- _Exercise requirements_:
Give the listing starting at the line that contains "Toggle the 正常 status badge for user 2499" and ending at the line that contains "will pyautogui.click(x=70, y=439)." as a two-column CSV with the headers command and response. Make one row for each command, put its response beside it, and place every value in a double-quoted field with any line breaks replaced by spaces.

-------------------------

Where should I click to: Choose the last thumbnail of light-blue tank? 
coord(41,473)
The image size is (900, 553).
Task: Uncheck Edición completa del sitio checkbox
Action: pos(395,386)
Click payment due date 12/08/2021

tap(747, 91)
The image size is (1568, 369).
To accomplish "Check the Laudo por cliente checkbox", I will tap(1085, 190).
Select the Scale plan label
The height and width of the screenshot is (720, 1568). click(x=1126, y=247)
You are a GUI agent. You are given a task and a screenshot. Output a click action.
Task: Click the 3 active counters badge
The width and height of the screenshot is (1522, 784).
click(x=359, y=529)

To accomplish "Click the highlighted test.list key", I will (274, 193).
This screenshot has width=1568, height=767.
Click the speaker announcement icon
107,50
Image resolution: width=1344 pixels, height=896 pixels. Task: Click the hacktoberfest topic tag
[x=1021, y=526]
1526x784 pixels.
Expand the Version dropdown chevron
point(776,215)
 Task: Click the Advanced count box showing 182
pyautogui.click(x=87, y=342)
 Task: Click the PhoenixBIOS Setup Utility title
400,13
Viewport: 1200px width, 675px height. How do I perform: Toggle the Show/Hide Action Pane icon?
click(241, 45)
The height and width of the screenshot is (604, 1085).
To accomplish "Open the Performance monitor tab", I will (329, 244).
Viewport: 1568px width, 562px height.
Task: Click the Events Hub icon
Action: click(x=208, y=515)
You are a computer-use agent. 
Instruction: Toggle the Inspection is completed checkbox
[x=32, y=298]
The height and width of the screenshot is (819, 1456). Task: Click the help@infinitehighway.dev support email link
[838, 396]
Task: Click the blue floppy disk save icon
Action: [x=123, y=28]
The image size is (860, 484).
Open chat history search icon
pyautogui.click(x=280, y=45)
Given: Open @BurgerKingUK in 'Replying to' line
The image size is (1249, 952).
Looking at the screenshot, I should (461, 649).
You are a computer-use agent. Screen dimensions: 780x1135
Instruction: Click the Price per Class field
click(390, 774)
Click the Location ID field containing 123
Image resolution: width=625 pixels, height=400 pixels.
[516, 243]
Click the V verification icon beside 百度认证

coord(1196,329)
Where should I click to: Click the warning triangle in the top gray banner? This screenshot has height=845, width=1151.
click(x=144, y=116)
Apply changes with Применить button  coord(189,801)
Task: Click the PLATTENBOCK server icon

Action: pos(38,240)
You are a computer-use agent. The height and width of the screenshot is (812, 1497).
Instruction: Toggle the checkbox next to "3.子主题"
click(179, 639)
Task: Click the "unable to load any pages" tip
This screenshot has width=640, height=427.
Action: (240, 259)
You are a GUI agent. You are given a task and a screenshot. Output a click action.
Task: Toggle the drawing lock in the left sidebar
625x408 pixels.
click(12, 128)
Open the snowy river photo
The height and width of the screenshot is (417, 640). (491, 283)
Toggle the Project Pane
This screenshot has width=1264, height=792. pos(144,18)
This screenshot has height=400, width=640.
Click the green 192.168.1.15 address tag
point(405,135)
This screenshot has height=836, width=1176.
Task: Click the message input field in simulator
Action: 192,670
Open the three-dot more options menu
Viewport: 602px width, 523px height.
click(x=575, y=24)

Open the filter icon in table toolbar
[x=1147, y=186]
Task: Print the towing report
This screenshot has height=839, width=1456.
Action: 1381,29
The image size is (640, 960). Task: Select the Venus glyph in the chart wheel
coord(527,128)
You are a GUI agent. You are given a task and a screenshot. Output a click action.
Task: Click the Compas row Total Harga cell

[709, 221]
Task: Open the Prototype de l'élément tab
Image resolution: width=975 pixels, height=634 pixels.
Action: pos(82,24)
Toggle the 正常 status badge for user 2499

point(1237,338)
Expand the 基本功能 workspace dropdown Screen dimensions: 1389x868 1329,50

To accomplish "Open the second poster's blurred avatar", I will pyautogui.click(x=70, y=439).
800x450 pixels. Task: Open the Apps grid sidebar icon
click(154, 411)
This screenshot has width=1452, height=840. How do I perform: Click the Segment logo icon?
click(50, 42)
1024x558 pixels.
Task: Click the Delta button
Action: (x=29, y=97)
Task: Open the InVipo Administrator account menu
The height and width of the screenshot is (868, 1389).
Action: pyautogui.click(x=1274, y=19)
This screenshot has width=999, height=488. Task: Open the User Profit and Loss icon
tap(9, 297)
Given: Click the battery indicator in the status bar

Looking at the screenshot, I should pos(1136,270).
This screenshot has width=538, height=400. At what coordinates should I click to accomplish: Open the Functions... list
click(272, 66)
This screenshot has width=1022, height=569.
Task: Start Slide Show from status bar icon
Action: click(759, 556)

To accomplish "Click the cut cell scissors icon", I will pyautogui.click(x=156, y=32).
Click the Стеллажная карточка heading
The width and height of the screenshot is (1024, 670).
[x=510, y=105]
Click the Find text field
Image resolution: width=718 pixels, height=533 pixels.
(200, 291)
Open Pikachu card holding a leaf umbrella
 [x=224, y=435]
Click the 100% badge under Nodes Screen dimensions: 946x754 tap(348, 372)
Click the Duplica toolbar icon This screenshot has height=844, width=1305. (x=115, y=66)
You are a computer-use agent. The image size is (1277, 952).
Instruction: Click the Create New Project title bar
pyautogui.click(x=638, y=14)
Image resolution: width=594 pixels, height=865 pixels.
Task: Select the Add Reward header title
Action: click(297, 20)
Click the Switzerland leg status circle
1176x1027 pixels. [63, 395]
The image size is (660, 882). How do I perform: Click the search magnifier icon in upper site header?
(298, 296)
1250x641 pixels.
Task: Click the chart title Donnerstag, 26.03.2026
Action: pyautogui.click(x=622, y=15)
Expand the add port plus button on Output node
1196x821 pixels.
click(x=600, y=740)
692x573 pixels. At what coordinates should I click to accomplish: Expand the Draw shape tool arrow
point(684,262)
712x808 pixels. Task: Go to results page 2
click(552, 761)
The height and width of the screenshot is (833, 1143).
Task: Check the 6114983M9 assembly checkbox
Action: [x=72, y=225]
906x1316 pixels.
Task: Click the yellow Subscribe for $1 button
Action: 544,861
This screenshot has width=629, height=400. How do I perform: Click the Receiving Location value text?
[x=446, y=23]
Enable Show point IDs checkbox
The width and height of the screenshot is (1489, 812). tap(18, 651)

-------------------------

- _Correct output_:
command,response
"Toggle the 正常 status badge for user 2499","point(1237,338)"
"Expand the 基本功能 workspace dropdown Screen dimensions: 1389x868","1329,50"
"To accomplish ""Open the second poster's blurred avatar"",","I will pyautogui.click(x=70, y=439)."